Çeyrek puanlık faiz indirimi, yaz aylarında işgücü piyasasına ilişkin verilerin yumuşamasıyla haftalardır piyasalarda en olası beklenti olarak görülüyor.

İÇ TARTIŞMALAR DEVAM EDİYOR

Temmuz toplantısında, Trump tarafından atanmış guvernörler Christopher Waller ve Michelle Bowman’ın iki karşı oy vermesi sonrası, bu toplantıda daha fazla anlaşmazlık yaşanabilir. Analistler, Miran’ın daha büyük bir indirim lehine oy kullanmasının ve Waller ile Bowman’ın buna katılmasının muhtemel olduğunu belirtiyor. Kansas City Fed Başkanı Jeffrey Schmid ise hâlâ sıkı duruşunu sürdürüyor.

PROJEKSİYONLAR TRUMP DÖNEMİNİ KAPSAYACAK

Toplantıyla açıklanacak projeksiyonlar, 2028 sonuna kadar uzanan tahminleri de içerecek ve Trump’ın tüm görev süresini kapsayacak. Uzun vadeli projeksiyonlarda büyüme trendleri öngörülse de, bu yıl ve gelecek yıl için yapılan tahminler, Haziran ayından bu yana politika yapıcıların enflasyon, işsizlik ve faiz yoluna ilişkin görüşlerini nasıl değiştirdiğini gösterecek.

Haziran projeksiyonları, Trump yönetiminin ithalat vergilerinin enflasyonu artırabileceği endişesini yansıtıyordu. Ancak o tarihten sonra istihdam artışı öngörülenden daha yavaş gerçekleşti. Powell, Ağustos ayında Wyoming’deki Fed araştırma konferansında, yeni ithalat vergilerinin enflasyon üzerindeki etkisinin geçici olabileceğini belirterek, “Risklerin değişen dengesi politika duruşumuzu faiz indirimiyle ayarlamayı gerektirebilir” dedi.

BEKLENTİLER NE YÖNDE?

Son veriler, işgücü piyasasına ilişkin riskleri teyit ederken, ekonomi büyümeye devam ediyor. Yatırımcılar, Fed’in eylül, ekim ve aralık toplantılarında çeyrek puanlık indirimler yapacağını, gelecek yıl ise daha yavaş bir indirim temposu olacağını öngörüyor.

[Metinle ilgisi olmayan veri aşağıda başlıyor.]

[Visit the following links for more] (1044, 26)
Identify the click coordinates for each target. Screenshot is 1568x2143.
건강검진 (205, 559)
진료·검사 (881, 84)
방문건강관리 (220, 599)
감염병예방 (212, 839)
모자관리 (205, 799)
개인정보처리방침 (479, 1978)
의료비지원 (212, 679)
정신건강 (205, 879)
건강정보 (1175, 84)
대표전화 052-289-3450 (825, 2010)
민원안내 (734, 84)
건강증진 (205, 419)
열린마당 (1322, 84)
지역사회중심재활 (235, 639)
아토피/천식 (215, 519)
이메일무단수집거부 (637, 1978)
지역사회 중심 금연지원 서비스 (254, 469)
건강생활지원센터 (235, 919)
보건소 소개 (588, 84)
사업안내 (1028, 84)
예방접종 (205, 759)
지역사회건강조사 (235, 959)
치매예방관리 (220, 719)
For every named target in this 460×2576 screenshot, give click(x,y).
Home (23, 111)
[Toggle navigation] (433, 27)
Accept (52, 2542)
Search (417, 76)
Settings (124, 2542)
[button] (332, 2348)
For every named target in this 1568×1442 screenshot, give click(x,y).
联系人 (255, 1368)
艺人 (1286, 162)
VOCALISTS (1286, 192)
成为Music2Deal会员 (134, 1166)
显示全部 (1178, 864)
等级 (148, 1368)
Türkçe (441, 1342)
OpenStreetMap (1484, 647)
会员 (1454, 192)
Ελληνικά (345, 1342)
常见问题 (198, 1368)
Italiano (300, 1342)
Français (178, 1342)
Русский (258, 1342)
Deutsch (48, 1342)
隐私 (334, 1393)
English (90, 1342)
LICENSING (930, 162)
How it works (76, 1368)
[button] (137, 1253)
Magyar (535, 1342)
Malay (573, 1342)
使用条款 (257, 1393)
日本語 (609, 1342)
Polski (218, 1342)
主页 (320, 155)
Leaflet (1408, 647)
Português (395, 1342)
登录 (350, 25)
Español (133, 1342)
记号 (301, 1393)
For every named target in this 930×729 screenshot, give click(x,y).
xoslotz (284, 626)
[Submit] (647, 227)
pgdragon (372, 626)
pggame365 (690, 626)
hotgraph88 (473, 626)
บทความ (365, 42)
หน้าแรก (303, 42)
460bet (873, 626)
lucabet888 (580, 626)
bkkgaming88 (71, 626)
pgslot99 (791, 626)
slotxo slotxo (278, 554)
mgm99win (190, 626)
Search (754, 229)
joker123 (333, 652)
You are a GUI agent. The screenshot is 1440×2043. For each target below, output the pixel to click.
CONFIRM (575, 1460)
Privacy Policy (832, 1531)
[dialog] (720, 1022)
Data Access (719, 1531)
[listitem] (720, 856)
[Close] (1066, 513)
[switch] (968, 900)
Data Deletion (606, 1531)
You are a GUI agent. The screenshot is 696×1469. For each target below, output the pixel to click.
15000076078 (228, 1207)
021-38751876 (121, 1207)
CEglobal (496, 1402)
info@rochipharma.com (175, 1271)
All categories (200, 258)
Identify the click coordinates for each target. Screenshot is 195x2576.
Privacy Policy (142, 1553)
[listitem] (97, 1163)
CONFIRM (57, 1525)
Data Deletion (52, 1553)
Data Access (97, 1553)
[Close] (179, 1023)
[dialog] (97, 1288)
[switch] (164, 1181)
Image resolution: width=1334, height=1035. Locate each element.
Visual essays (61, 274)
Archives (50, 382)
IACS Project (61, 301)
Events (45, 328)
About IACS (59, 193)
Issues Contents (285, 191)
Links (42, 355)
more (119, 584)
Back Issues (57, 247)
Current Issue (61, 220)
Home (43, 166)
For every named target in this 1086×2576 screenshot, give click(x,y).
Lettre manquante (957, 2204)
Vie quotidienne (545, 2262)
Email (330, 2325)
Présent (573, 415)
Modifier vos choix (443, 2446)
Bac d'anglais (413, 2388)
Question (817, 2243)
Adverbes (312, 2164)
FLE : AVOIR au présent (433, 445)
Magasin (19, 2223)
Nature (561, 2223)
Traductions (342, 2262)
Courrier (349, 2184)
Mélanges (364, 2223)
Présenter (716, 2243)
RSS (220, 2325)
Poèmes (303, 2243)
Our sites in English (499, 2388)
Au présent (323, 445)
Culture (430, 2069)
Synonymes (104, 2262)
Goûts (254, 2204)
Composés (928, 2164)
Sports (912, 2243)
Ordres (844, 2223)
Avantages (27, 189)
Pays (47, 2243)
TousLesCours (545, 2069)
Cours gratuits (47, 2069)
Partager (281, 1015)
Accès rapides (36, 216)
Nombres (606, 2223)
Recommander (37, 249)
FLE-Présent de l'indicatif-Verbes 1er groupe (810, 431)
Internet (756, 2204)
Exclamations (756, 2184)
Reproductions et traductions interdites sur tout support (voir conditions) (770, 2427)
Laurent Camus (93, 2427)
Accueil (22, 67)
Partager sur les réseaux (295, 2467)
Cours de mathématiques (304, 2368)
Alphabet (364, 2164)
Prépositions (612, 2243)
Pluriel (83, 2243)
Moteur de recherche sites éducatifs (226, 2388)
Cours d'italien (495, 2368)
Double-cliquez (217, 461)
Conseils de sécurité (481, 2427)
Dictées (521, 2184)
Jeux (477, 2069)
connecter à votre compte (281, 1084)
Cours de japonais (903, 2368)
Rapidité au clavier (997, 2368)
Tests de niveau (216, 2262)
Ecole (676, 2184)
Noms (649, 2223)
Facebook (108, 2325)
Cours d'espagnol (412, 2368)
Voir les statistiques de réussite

Yetkililer, faiz oranını Aralık 2024’ten bu yana yüzde 4,25 ile yüzde 4,50 arasında sabit tutuyor. Üç indirim yapılması durumunda ise, politika yapıcıların “işgücü piyasasındaki olası riskleri dikkate alması” gerekecek. Oxford Economics Başekonomisti Ryan Sweet, enflasyonun hâlâ Fed için ciddi bir sorun olduğunu ve tarifelerin etkisinin bu sonbaharda artabileceğini belirtiyor.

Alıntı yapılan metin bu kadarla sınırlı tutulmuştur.